Tatsächlich sei er an diesem Abend – wie an so vielen zu dieser Zeit – wohl zugedröhnt gewesen, gab er auf Nachfrage von Heuer zu. "Was das letzte Jahr angeht, kann ich mich ab Oktober an so gut wie nichts mehr erinnern", sagte der Angeklagte. Somit auch nicht an die Party, die am 1. Dezember stattgefunden haben muss, in dessen Folge die Tat begangen worden war.

Grund für die Gedächtnislücken des Angeklagten war neben seiner erheblichen psychischen Erkrankung wohl auch eine Drogen-Vergiftung. Aufgrund dieser lag der 21-Jährige im Dezember nach der Tat lange auf der Intensivstation und wurde danach für mehrere Wochen stationär aufgenommen, lebte unter anderem in der geschlossenen Suchtaufnahmestation. Inzwischen sei er clean und gehe einer geregelten Arbeit nach: "Ich habe mich wieder gefangen".

Ein Zeuge der Polizei erklärte, dass man aufgrund verschiedener Zeugenaussagen auf den 21-Jährigen als Mittäter gekommen sei.
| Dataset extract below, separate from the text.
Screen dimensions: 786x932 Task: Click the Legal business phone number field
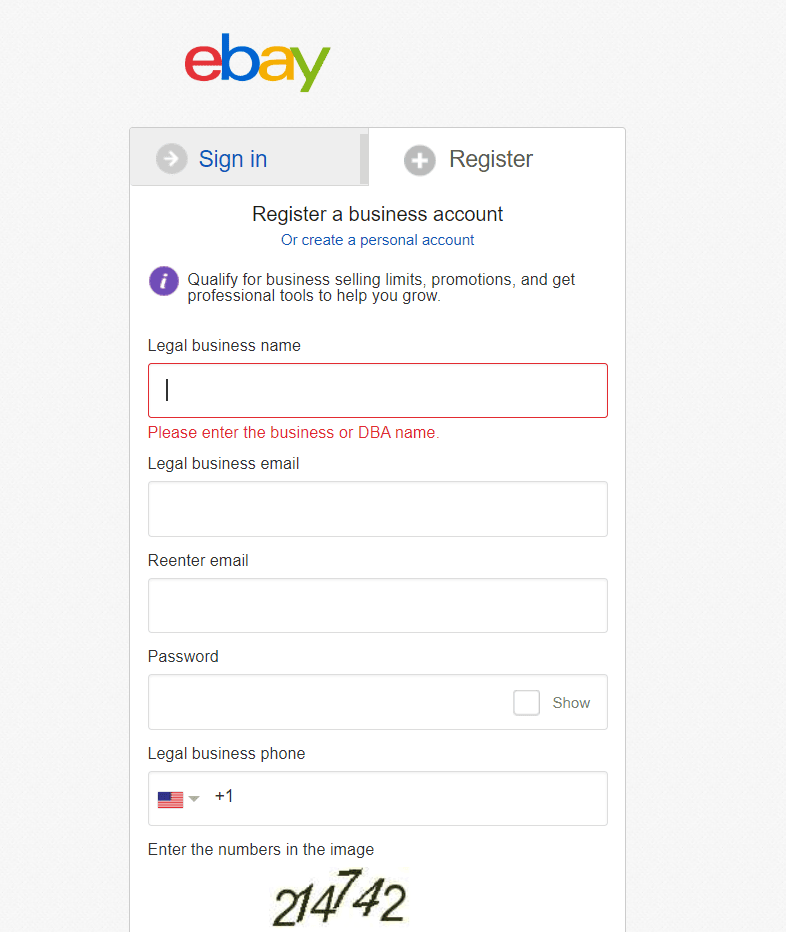pyautogui.click(x=416, y=798)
Zudem habe er in der Vernehmung gesagt: Er wisse, dass er Scheiße gebaut habe und dass es teuer werde. Der 21-Jährige habe allerdings auch damals gesagt, er sei nicht der Haupttäter gewesen. Die massive psychische Erkrankung des Angeklagten sei bekannt.
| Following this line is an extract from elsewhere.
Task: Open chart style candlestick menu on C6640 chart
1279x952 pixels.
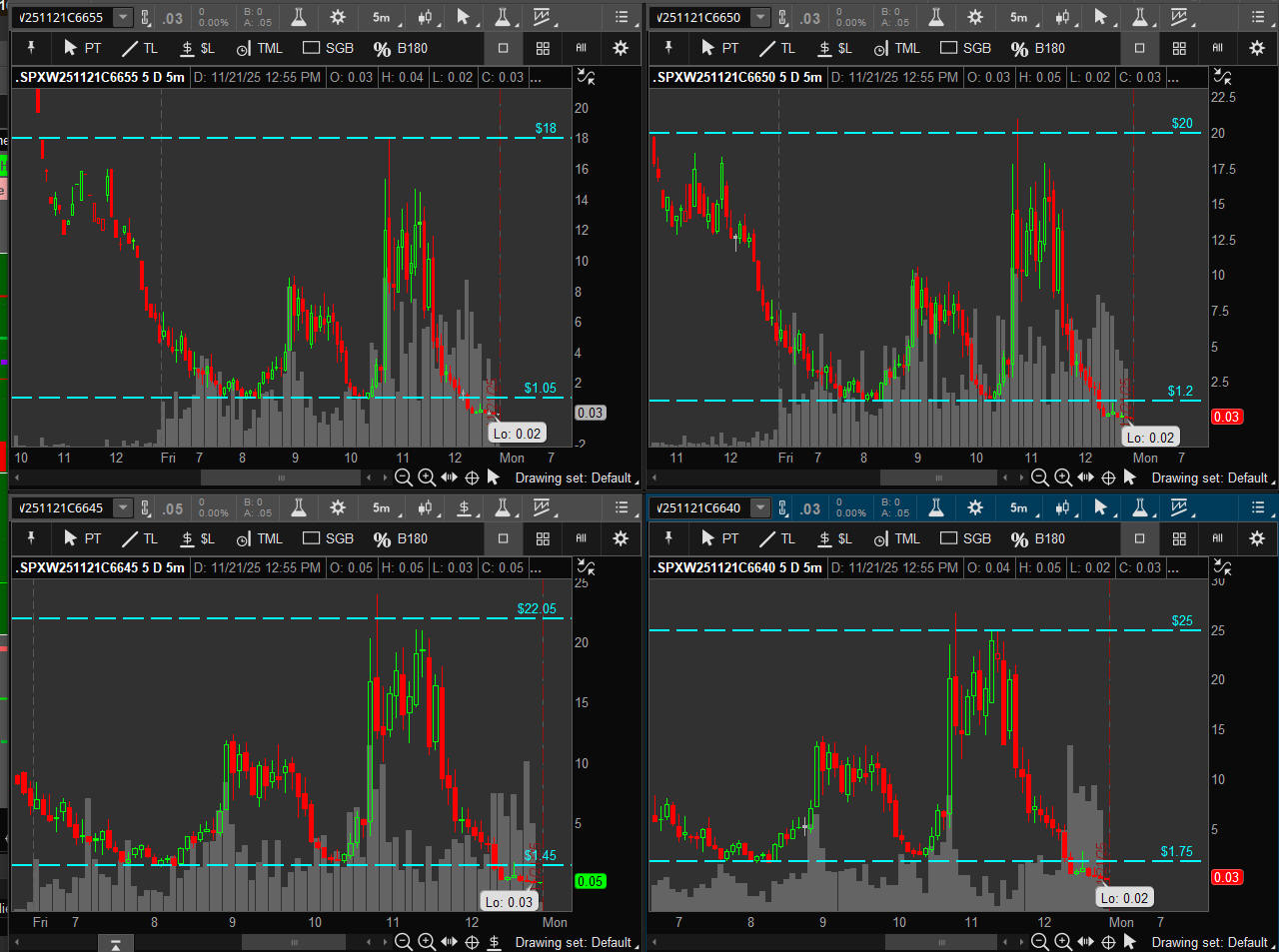Action: [1062, 507]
Der Angeklagte habe zum Tatzeitpunkt an einer schweren Psychose gelitten, konnte Heuer der Akte entnehmen. Er stellte das Verfahren gegen den 21-Jährigen ein. "Das ist Ihre letzte Chance", redete Staatsanwältin Lorer dem 21-Jährigen ins Gewissen. "Drogen sind kein Ausweg, sondern ein Weg ins Aus. Nach jedem Rausch sind die Probleme nicht weg, sondern größer", sagte Richter Heuer mit Nachdruck.